Vegan, vegetarian, gluten free and kosher
For the dipping sauce
Juice of 3 limes
1-inch piece of fresh ginger, grated
1 clove garlic, minced
1 stalk lemongrass, bottom 3" only, crushed and minced
1 green onion, thinly sliced
1/2 teaspoon salt
1/2 cup sweet chili sauce
For the rolls
12 rice paper wrappers
24 shiso leaves
1 bunch fresh mint, leaves only
1 bunch cilantro sprigs (leaves and tender stems)
1/4 pound rice vermicelli, cooked according to package directions and cooled
1 cucumber peeled, halved, and thinly sliced lengthwise, trimmed to 4" lengths
1 large carrot, peeled and julienned
1 pound tofu, pan fried as in this recipe, cooled, and cut into 24 pieces

Steps:

  • For the dipping sauce Whisk all ingredients together. Taste and adjust seasoning. Reserve. For the salad rolls Arrange all of the ingredients near your work surface. Fill a pie plate or other shallow pan large enough to hold one of the rice paper wrappers with very hot water. To make one roll, submerge a rice paper wrapper in the hot water for just a few seconds. It will still be fairly firm when you remove it. Don't worry, it will continue to hydrate while you arrange the ingredients. Place the wrapper on a flat surface. Near the edge closest to you, arrange 2 shiso leaves so they cover about 2/3rds of the width of the edge. Top with a few mint leaves and cilantro sprigs. Top with a small amount of rice noodles - this is hard to measure, but less than you think you should use. Now, in a line parallel to the first, but close to the center, place a slice of cucumber and a few pieces of carrot. Finally, parallel and close to the far edge, arrange two pieces of tofu. Begin by rolling completely around the herbs and noodles, slightly tucking under. Then fold in the edges like for a burrito, and then continue rolling to enclose the cucumber, carrot, and tofu. You want to use reasonably firm pressure but not enough to burst the wrapper. Don't worry, you'll get the hang of it in just a few tries!

Tips:

  • Use fresh ingredients: The fresher the ingredients, the better the salad rolls will taste.
  • Soak the rice paper wrappers properly: The rice paper wrappers need to be soaked in warm water until they are soft and pliable. If they are not soaked properly, they will be difficult to roll and will tear easily.
  • Use a variety of fillings: The fillings for salad rolls can be anything you like, but some popular options include shrimp, chicken, tofu, vegetables, and herbs.
  • Be careful not to overstuff the salad rolls: If you overstuff the salad rolls, they will be difficult to roll and will fall apart.
  • Serve the salad rolls with a dipping sauce: Dipping sauces are a great way to add flavor to salad rolls.

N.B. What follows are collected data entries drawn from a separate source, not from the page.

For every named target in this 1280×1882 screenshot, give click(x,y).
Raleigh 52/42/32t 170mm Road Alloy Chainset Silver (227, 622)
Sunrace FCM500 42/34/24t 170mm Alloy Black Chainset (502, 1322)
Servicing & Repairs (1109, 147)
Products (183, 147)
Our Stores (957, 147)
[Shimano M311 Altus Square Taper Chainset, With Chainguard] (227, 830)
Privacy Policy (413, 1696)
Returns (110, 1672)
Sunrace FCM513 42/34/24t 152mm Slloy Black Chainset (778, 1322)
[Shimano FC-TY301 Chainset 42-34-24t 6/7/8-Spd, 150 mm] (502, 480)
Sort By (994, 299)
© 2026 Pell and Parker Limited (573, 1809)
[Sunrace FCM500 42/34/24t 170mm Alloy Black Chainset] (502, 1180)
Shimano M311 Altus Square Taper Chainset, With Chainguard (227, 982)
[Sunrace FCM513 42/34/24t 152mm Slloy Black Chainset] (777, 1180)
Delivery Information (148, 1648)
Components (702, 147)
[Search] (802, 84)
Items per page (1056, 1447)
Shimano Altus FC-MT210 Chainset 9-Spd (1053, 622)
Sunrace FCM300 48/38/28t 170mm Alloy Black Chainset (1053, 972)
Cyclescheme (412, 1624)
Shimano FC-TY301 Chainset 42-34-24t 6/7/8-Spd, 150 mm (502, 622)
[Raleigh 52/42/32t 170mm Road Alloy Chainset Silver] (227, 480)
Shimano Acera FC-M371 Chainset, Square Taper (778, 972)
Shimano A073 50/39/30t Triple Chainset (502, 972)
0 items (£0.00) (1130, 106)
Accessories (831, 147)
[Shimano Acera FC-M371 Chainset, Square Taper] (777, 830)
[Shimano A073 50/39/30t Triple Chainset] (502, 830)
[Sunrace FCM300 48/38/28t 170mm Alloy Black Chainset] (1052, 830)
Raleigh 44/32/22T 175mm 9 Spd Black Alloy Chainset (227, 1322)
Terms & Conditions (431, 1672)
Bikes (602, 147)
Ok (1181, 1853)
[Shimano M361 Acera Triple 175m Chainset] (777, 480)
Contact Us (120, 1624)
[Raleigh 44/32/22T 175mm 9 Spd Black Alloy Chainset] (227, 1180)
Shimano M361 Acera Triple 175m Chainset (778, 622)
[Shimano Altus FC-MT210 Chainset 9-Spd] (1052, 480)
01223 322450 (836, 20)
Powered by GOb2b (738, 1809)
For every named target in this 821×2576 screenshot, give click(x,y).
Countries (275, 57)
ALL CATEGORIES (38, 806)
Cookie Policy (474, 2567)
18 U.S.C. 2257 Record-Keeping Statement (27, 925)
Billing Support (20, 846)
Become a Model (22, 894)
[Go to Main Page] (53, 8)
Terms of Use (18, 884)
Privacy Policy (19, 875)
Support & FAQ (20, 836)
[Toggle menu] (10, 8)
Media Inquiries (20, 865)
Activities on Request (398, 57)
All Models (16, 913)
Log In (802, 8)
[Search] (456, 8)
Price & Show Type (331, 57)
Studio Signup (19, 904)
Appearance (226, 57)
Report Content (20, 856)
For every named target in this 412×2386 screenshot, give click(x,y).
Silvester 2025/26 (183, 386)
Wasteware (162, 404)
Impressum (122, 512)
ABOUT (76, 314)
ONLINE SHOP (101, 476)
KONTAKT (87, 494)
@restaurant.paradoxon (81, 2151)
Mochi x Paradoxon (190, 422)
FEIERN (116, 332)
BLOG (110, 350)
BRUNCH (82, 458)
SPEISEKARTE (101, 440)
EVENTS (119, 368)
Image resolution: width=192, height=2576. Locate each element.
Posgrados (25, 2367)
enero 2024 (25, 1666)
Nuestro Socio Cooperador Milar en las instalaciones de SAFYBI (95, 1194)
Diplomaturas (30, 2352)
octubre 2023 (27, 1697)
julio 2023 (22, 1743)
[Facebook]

Some popular dipping sauces include fish sauce, peanut sauce, and hoisin sauce.

Conclusion:

Vietnamese salad rolls are a delicious and healthy appetizer or snack. They are easy to make and can be customized to your own liking. With a little practice, you will be able to make perfect salad rolls every time. So what are you waiting for? Try this Vietnamese salad roll recipe today!